Snyder, et al.(4) suggest that genotyping with commercial assay for common alleles (S and Z) along with determination of serum AAT to identify samples with rare deficiency alleles not recognized by S and Z genotypes is a useful and simple approach to diagnosis of AATD. Phenotyping and direct sequencing may then be done only for samples with discordant results.

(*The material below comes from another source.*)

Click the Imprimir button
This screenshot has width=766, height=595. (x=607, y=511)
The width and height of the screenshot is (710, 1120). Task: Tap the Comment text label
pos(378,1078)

Only a small proportion of subjects with AATD ever develop liver disease, this is believed to be determined by genetic modifiers and/or environ-mental factors. Nearly 85-90% of all affected children present with NC, and the remaining 10-15% present later in childhood with hepatomegaly, failure to thrive, asymptomatic elevation of transaminases or cirrhosis. NCS in AATD can be severe with acholic stools and non- excretory hepatobiliary scan and often confused with biliary atresia. Some infants may also present with serious hemorrhagic complications. According to the landmark study of Sveger, et al.(5), nearly 80% of PIZZ infants presenting with NC are free of CLD by 18 years of age. Overall, the risk of progressive liver disease and poor quality of life due to pruritus requiring transplantation in childhood ranges from 3-5%(6).

AATD generally requires supportive management as there is no specific treatment. The diagnosis of AATD in childhood has the dual advantage of predicting the prognosis and counselling. This study highlights rarity of AAT despite best confirmatory tests applied in the study. Since we do see a sizeable proportion of metabolic disorders including AAT there is a need for developing a dedicated central diagnostic facility in India. This would be a cost-effective and highly valuable step in development of pediatric service and research.

Funding: None.

Competing interests: None stated.

1. Fairbank KD, Tavill AS. Liver disease in alpha 1-antitrypsin deficiency: a review. Am J Gastroenterol 2008; 103: 2136-2141.

2. Arora NK, Arora S, Ahuja A, Mathur P, Maheshwari M, Das MK, et al. Alpha 1-antitrypsin deficiency in children with CLD in North India. Indian Pediatr 2010; 47: 1015-1023.

4. Snyder MR, Katzmann JA, Butz ML, Yang P, Dawson DB, Halling KC, et al. Diagnosis of alpha-1-antitrypsin deficiency: an algorithm of quantitation, genotyping and phenotyping. Clin Chem 2006; 52: 2236-2242.

5. Sveger T, Eriksson S. The liver in adolescents with alpha 1-antitrypsin deficiency. Hepatology 1995; 22: 514–517.